Can sugar-free gum really reduce tooth decay on a global scale?

Can sugar-free gum really reduce tooth decay on a global scale?
23/06/2017 76 Harley Street

chewing gum and tooth decayIt sounds too good to be true but apparently chewing sugar free gum could have a significant effect in reversing the rising cost of oral health around the world. A recent study commissioned by the Wm Wrigley Jr. Company and published in the American Journal of Dentistry in April this year, found that chewing just one additional piece of sugar-free gum on a daily basis could reduce the costs of fixing tooth decay by up to a staggering £3.3 million.

NHS could save up £8.2 million pounds if 12-year-olds chew gum!

It’s not the first study to point to the value of sugar-free gum. In 2016, researchers claimed that the NHS could save up to £8.2 million pounds annually if 12 year olds increased the amount of time they spent chewing gum. The costs of poor oral health and tooth decay are amongst the most severe drains on health funds so anything that can be done to tackle the problem is likely to be popular with NHS bosses.

The fact is that chewing the gum is an excellent way of stimulating saliva and balancing the pH levels in the mouth so it’s a great way of tackling tooth decay. A piece of gum in between meals can stop the bacteria that cause decay and will often be recommended by dentists.

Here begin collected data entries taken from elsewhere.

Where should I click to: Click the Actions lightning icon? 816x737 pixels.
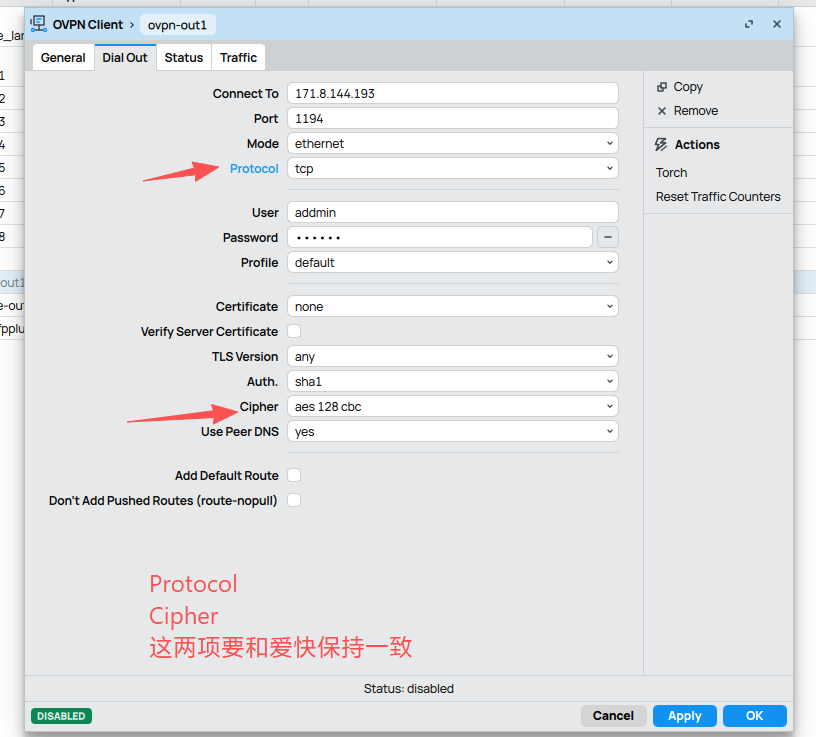click(661, 145)
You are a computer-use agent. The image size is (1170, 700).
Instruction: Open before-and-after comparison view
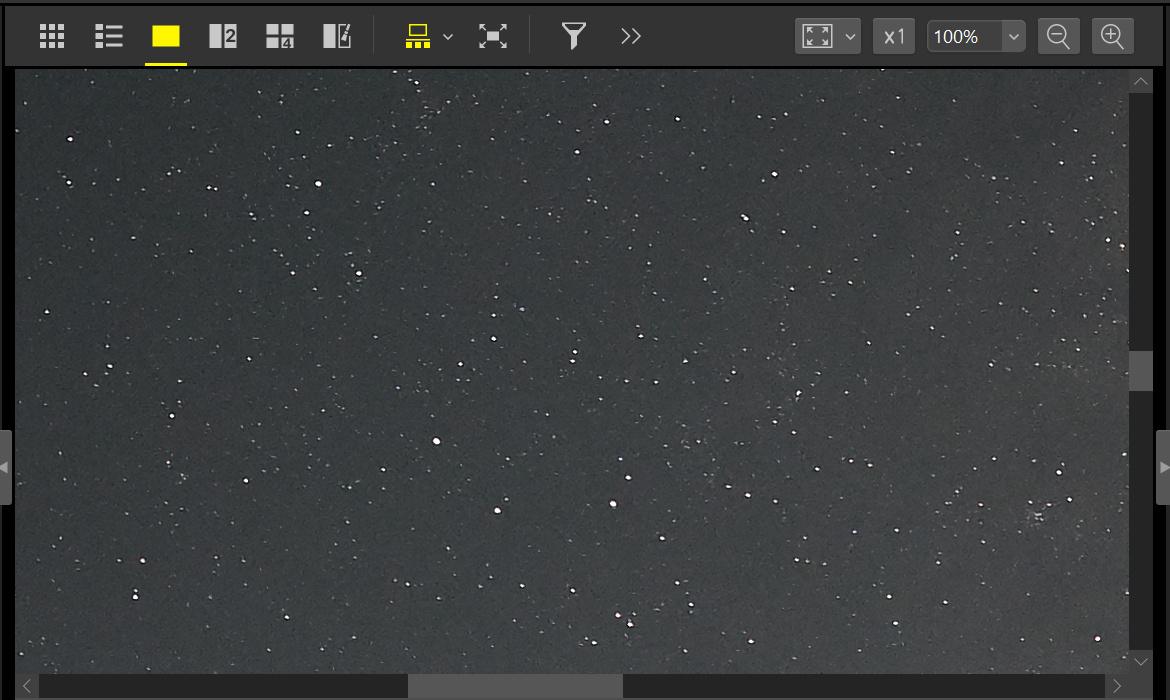pos(337,37)
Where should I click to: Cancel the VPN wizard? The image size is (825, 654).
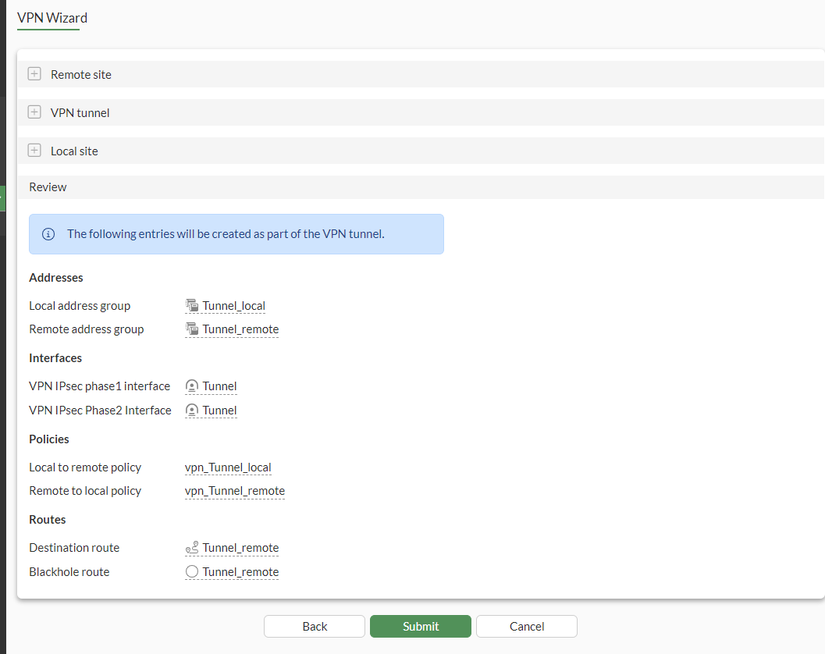click(526, 626)
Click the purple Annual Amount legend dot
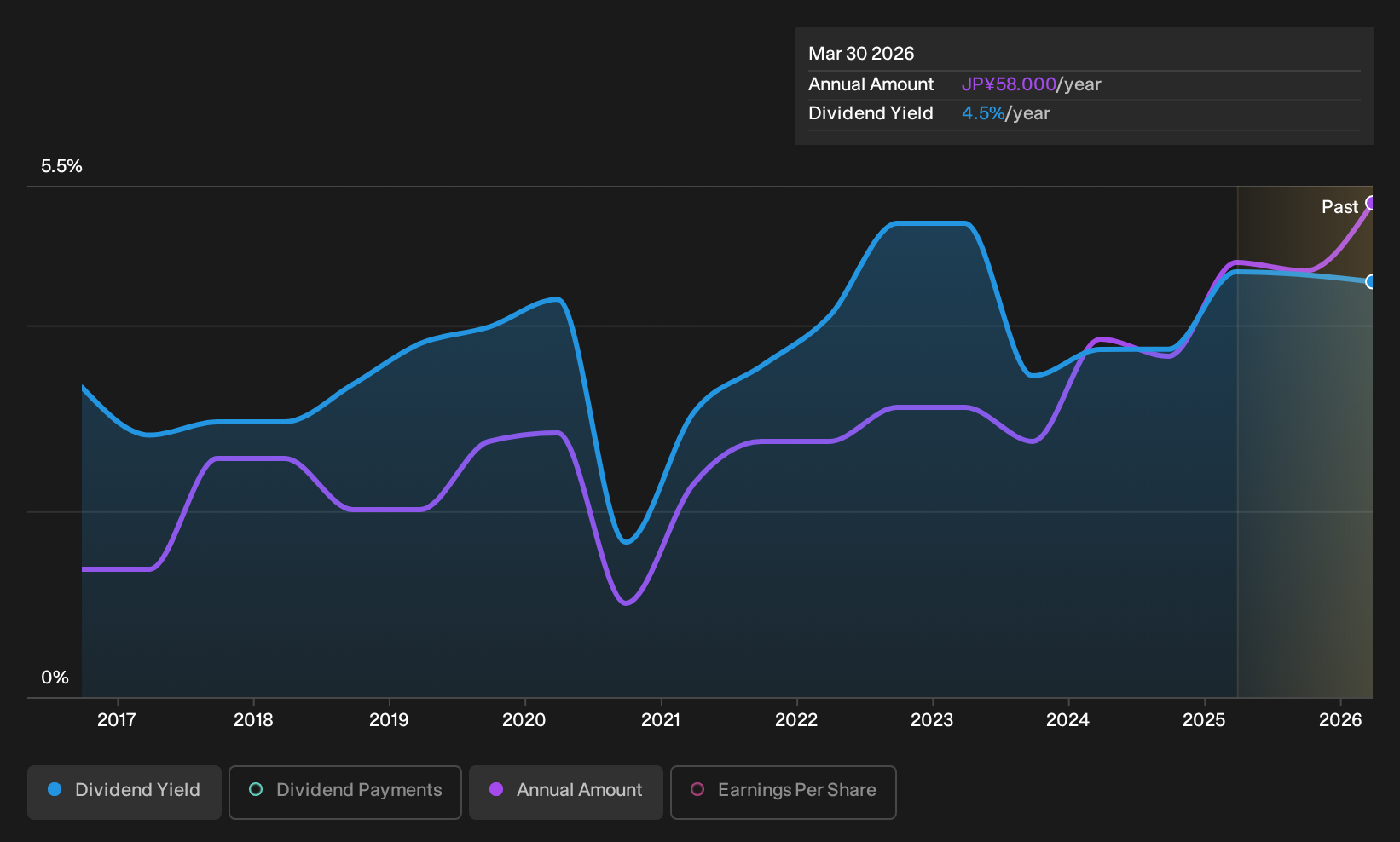The width and height of the screenshot is (1400, 842). (496, 790)
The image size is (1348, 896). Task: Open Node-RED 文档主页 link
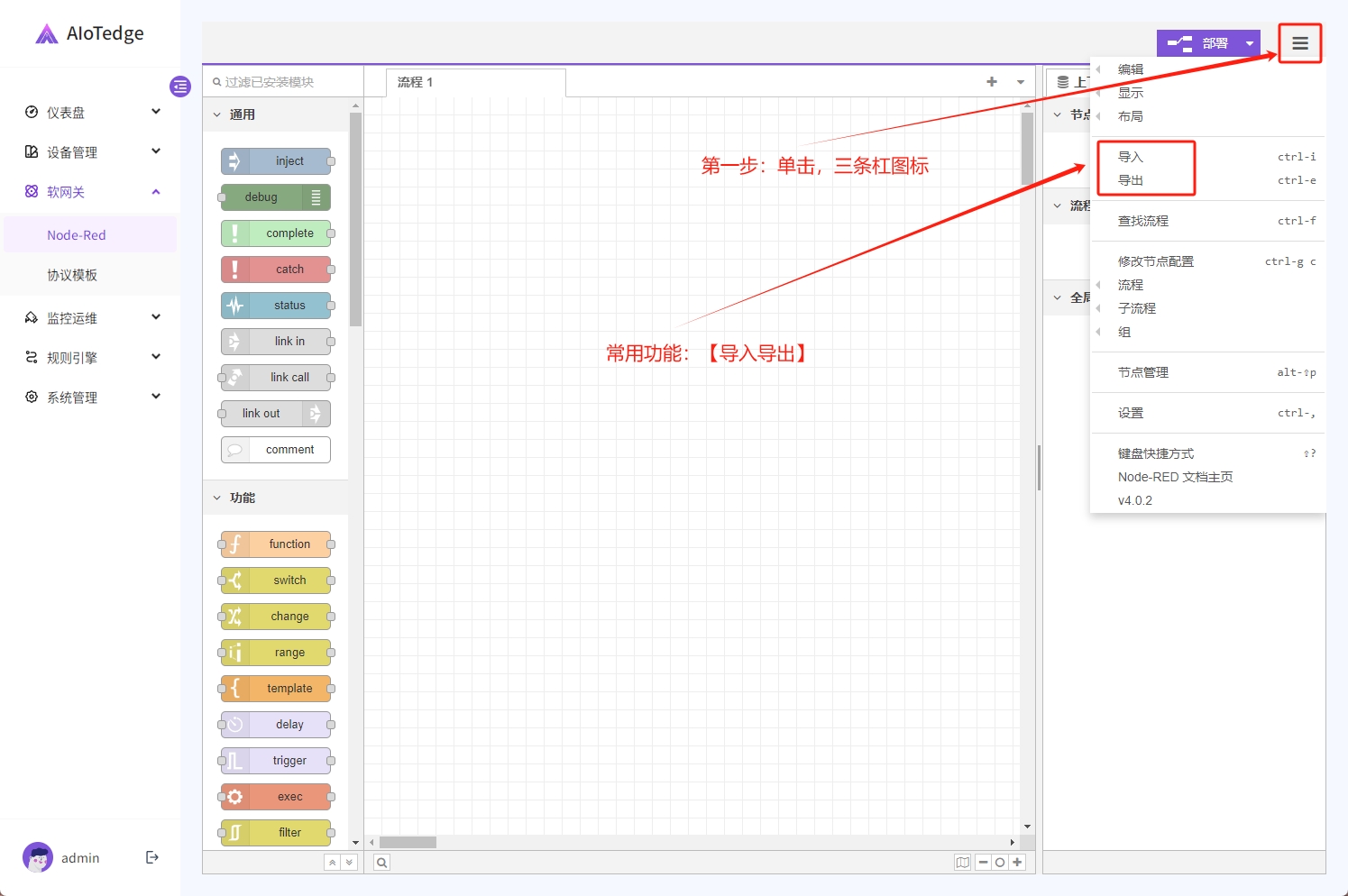click(1175, 477)
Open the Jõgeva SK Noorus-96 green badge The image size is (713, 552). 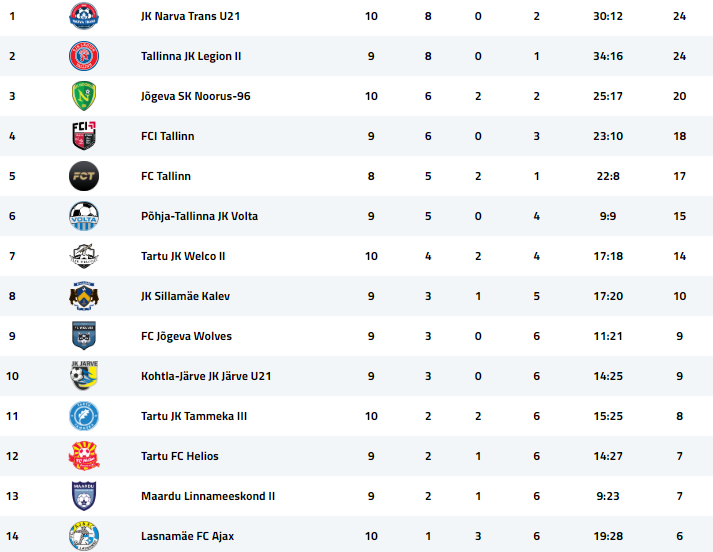click(x=84, y=96)
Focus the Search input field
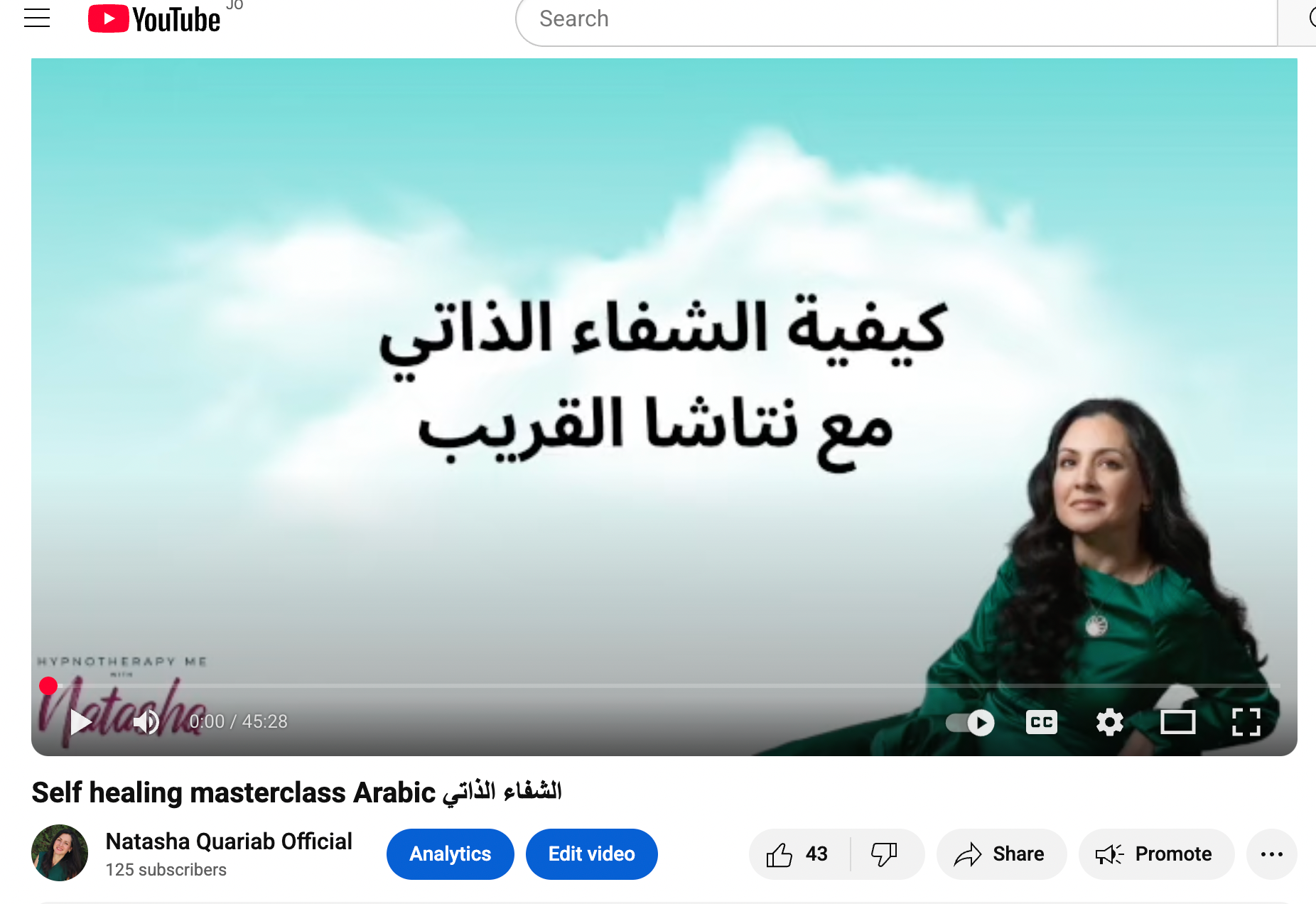1316x904 pixels. pos(895,19)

Not a replacement for brushing

Although the results are impressive and the potential savings huge, gum shouldn’t be seen as a replacement for the more well established good oral health practices. Everyone should brush their teeth at least twice day (ideally morning and last thing at night) and maintain a regular appointment with the dentist. Sugar-free gum should be viewed as a great addition after mealtimes to complement an already well-established oral health regime.